Der untersuchte Text:
━━━

Workshop I·6

Funktionelle Nahrungsmittel: Health Claims.

Lebensmittel in der Prävention ernährungsabhängiger Krankheiten:
Konzepte und Ziele.
Wirtschaftliche und rechtliche Aspekte im Dialog.
Womit darf geworben werden?

Prof. Dr. Helmut Heseker,
Fakultät für Naturwissenschaften, Universität Paderborn

Dr. Markus Grube RA,
Rechtsanwaltssozietät Krell & Weyland, Gummersbach

 

Funktionelle Lebensmittel bzw. Functional Food sind verarbeitete Lebensmittel, die über § 1 LMBG hinausgehend, nicht nur der Sättigung und der Versorgung mit Nährstoffen dienen, sondern einen gesundheitsrelevanten Zusatznutzen aufweisen. Sie sollen z. B. das körperliche und seelische Wohlbefinden oder Leistungen steigern und weit verbreiteten ernährungsbedingte Krankheiten vorbeugen (z. B. Herz-Kreislauf-Erkrankungen, Osteoporose, gastrointestinale Erkrankungen). Funktionelle Lebensmittel bewegen sich somit im Grenzbereich zwischen Lebens- und Arzneimitteln.

━━━

Ziel der Übung:
Beantworte diese Fragen zum Text über funktionelle Lebensmittel:
(a) An welcher Fakultät und Universität arbeitet Prof. Dr. Helmut Heseker?
(b) In welcher Stadt sitzt die Rechtsanwaltssozietät Krell & Weyland?
(c) Welche drei Krankheiten werden als Beispiele für ernährungsbedingte Krankheiten genannt?

Vorliegende Angaben:
━━━

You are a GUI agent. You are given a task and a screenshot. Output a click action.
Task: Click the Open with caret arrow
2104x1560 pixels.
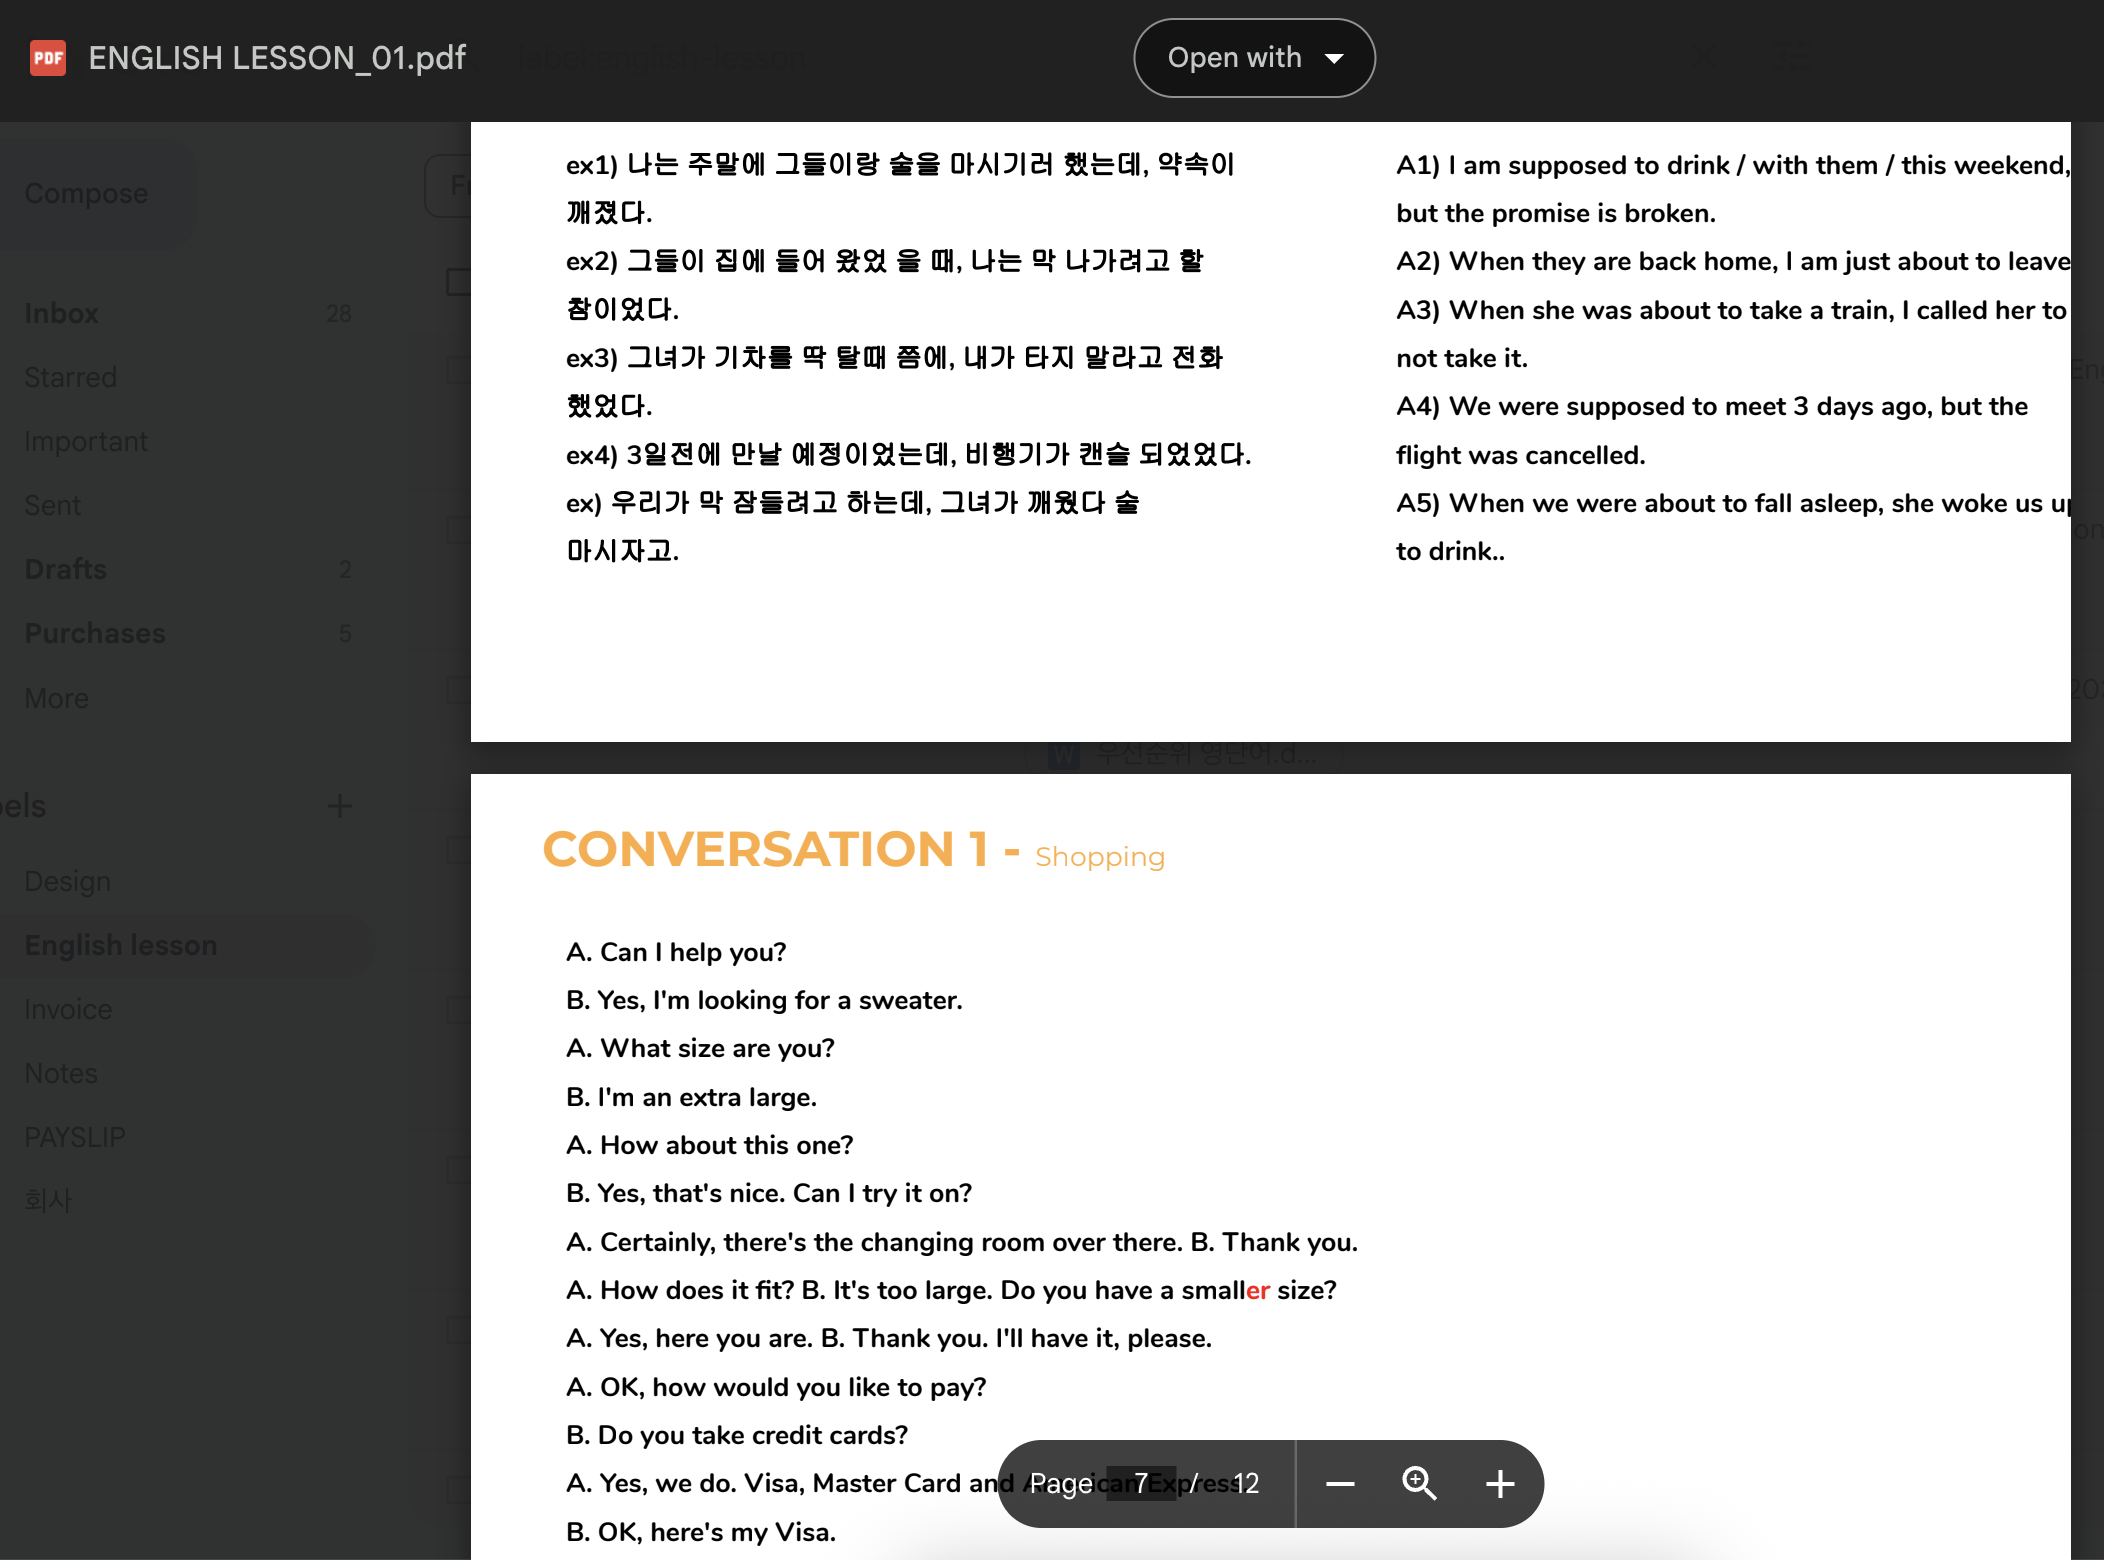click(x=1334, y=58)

━━━

Ergebnis der Übung:
(a) Fakultät für Naturwissenschaften, Universität Paderborn
(b) Gummersbach
(c) Herz-Kreislauf-Erkrankungen, Osteoporose, gastrointestinale Erkrankungen